The quick guides at the end of each chapter are invaluable, and is a great takeaway in itself.  The book outlines how to collect family histories and medical records in order to be as prepared as possible.  Every step is meticulously outlined – not only for us, but for our support system.  The chapter explains the value of family and friends’ support, what to say to them, and the various ways they can support a patient emotionally, logistically, clinically and intellectually.  Every other chapter contains a question you didn’t even know you should ask, or comments you didn’t even know you could make.

The best part of this book is Part Two: Experts and emergencies.  What do we do when crisis strikes?  How can we ground ourselves when we immediate get thrown into panic mode and are too overwhelmed to make calm, rational decisions?  There are so many great real life examples here, as well as practical, effective ways for a patient to be more courageous.  There are helpful strategies for finding the medical experts you need – “Don’t just google it” – questions to ask a specialist, quotes from actual specialists, and a resources directory with online sites that are far more credible than google.

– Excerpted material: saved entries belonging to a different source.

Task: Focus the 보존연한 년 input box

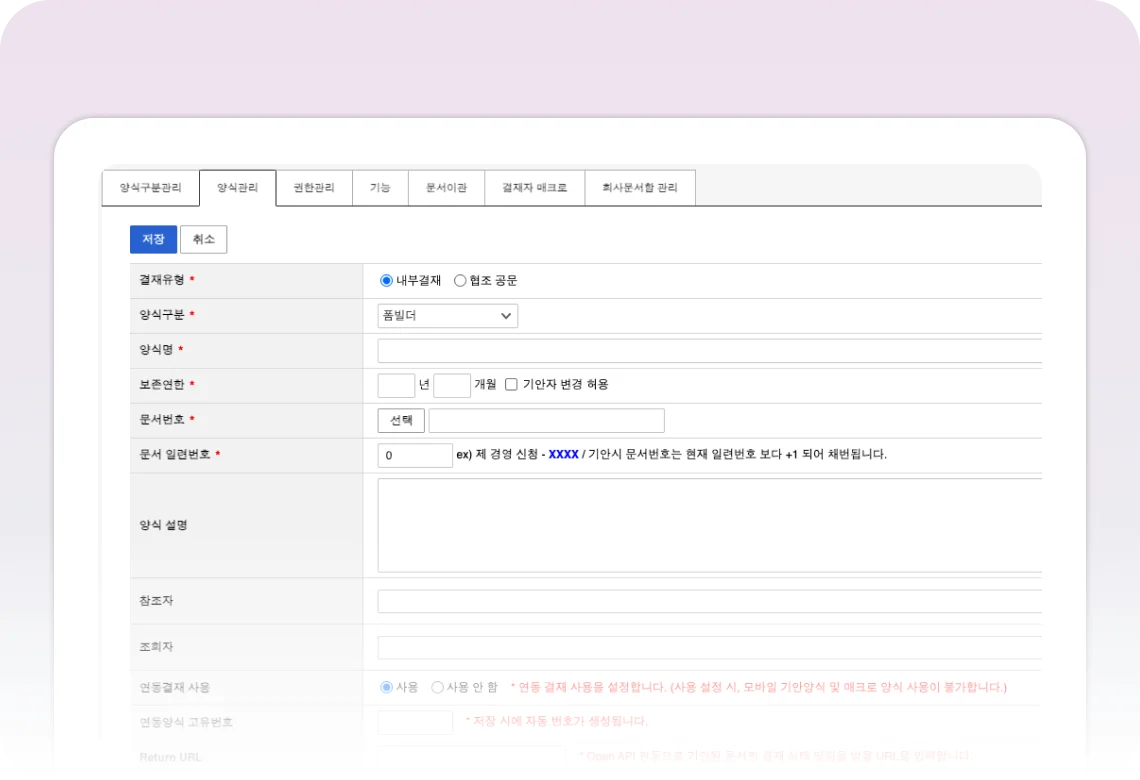Action: [x=396, y=385]
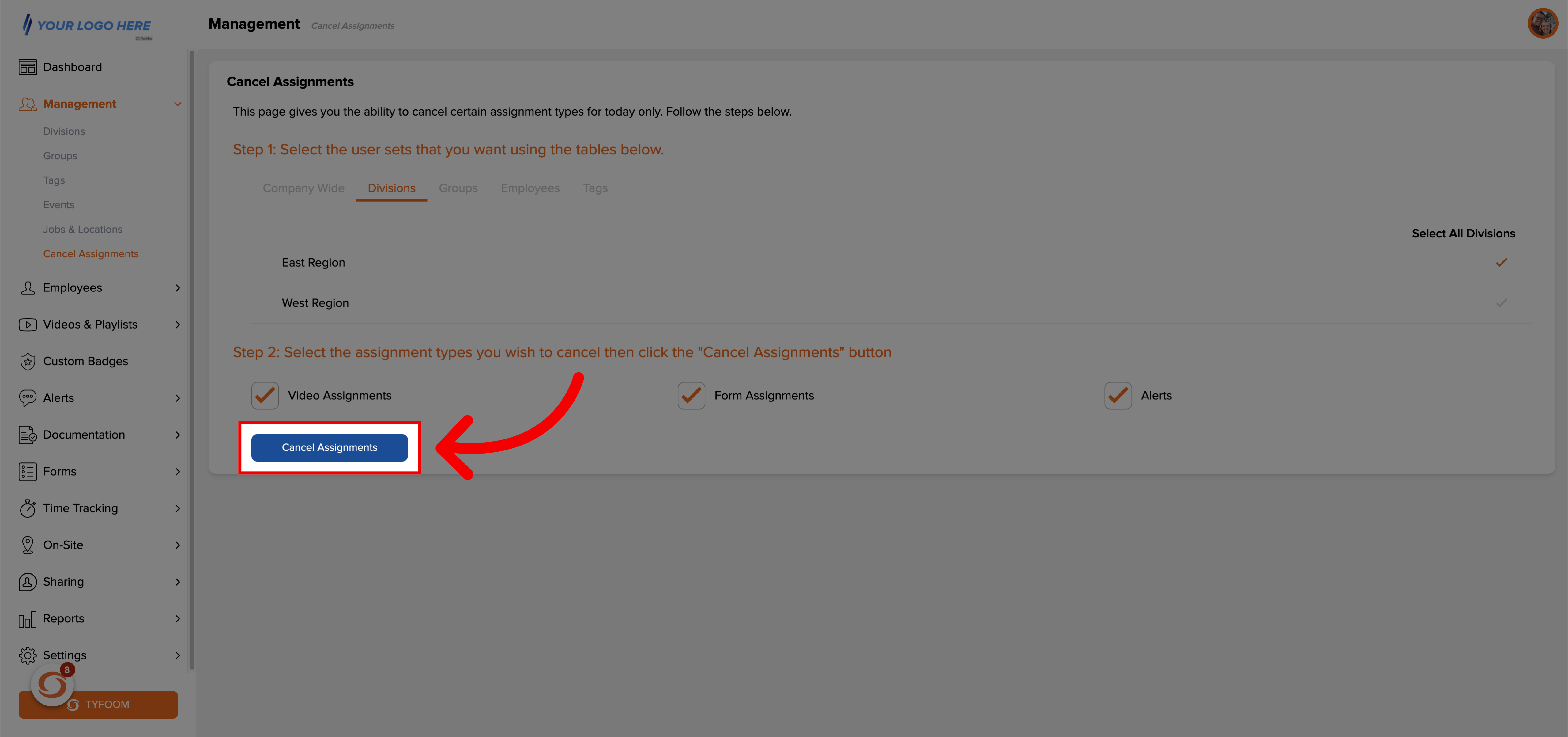Click the Reports bar chart icon
Screen dimensions: 1568x737
(27, 619)
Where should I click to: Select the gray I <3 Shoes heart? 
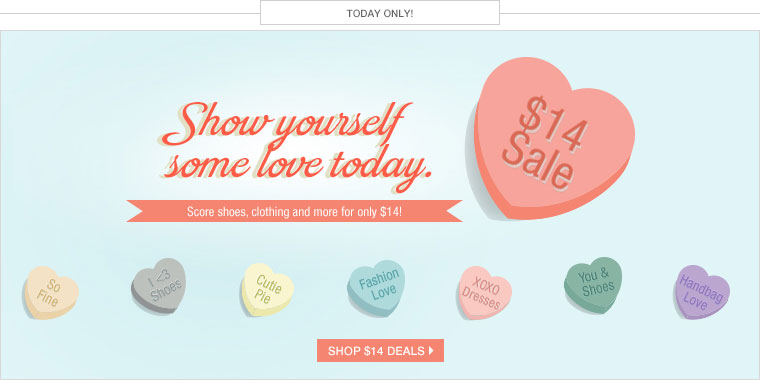[x=158, y=285]
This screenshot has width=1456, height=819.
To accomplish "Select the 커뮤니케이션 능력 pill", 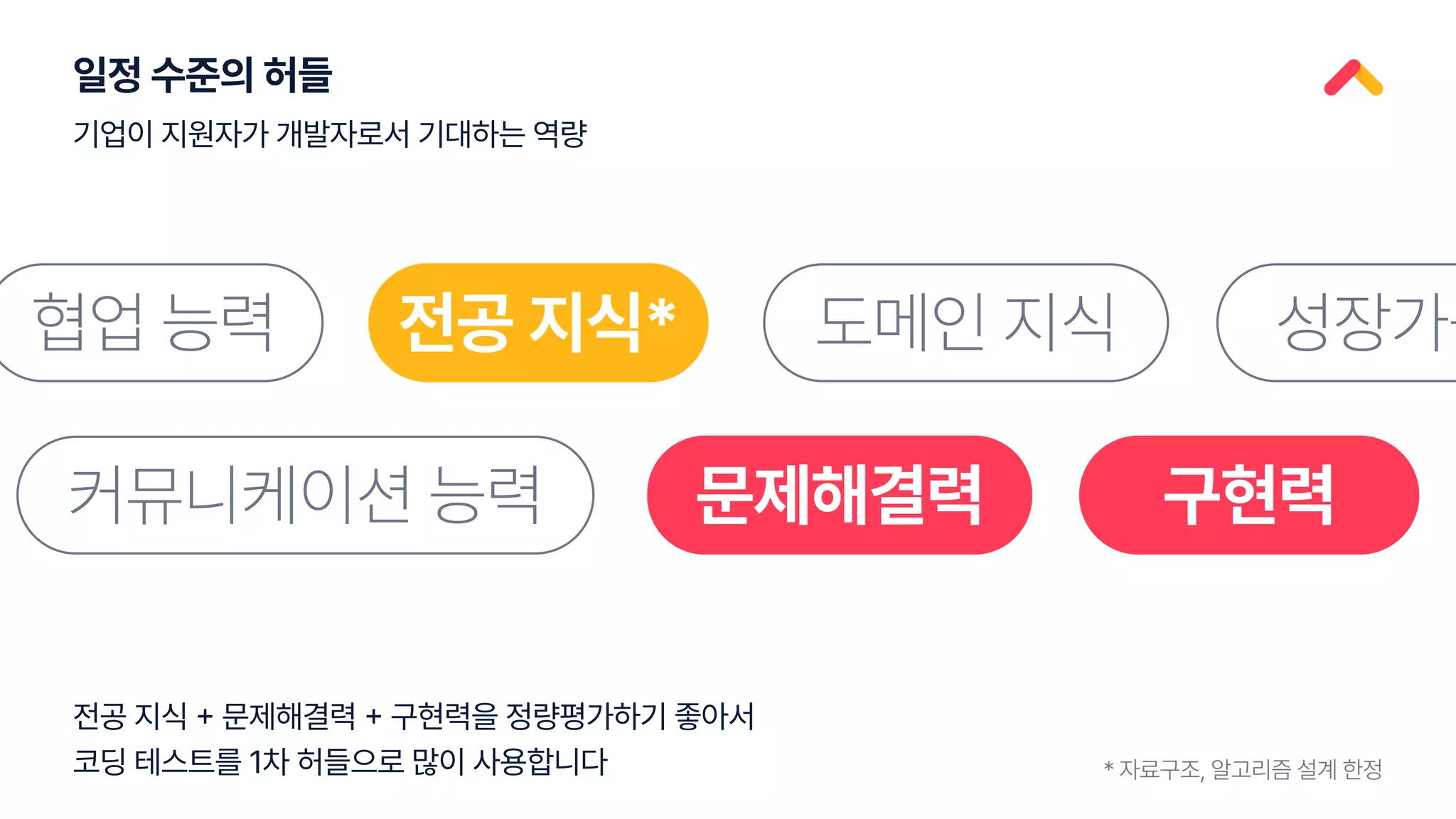I will tap(305, 495).
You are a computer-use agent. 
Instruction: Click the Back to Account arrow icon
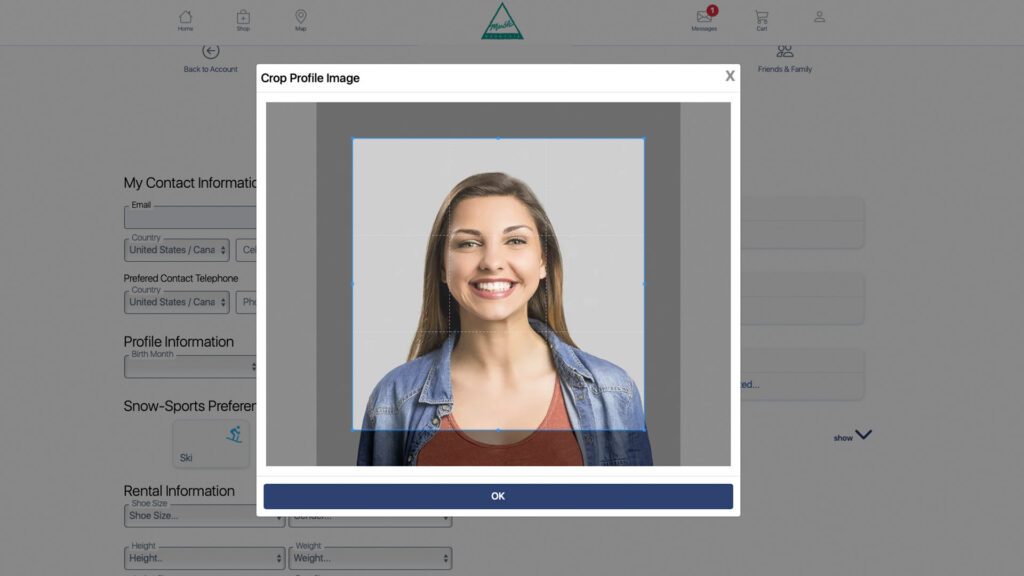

My favorite chapter was Emergency Room 101. My brother is a doctor in an emergency room at a New York Hospital, and I have also stayed in my share of emergency rooms. I know what a chaotic, nerve-wracking place it can be. But have no fear! Michelson leaves us quiet well-equipped with an emergency room checklist and game plan, reminding us that even though the ER is overwhelming, we are still in change.

Part Three is what to do when serious illness strikes – something I know all too well, and many of us do.  I must stress that for such serious matters, Michelson addresses all of these important insights in a calm, friendly, accessible and welcoming way.  Approach it like a pro, he urges us.  I especially love his four steps of Intensive Case Management:  Immersion, Diagnosis, Treatment and Coordination.  I don’t think of serious illness as something as simple pas four handy bullet points, but I must say, Michelson makes a compelling argument.  Maybe healthcare can be that simple. Maybe not super-simple, but definitely less overwhelming for a patient coming into an unexpected situation, like a serious diagnosis.

“Learn everything you can about your illness and the doctors who are passionate about it.”  Michelson urges us to immerse ourselves in our illness in a proactive, non-victimized way.  He tells us to note the changes in our symptoms, changes in our health, and changes in science.  It is our job to learn, be curious and keep educated and up to date.  The Patients Playbook also handles the matters of getting a diagnosis in a very informative, sensitive way. When do we need a second opinion?  When should we have confidence in our diagnosis? What do we do about it?  All of these questions are answered and more.

Michelson concludes with an enthusiastic chapter on competence and courage: “Now that you’ve got it, lead the way!”  Michelson and I share similar ideals:  that our job as a patient is not only to feel empowered in our own healthcare, but sharing our stories with others and helping shed light on having courage in our own care, in the hopes that it can inspire patients to step out, speak out, and be their own best advocate.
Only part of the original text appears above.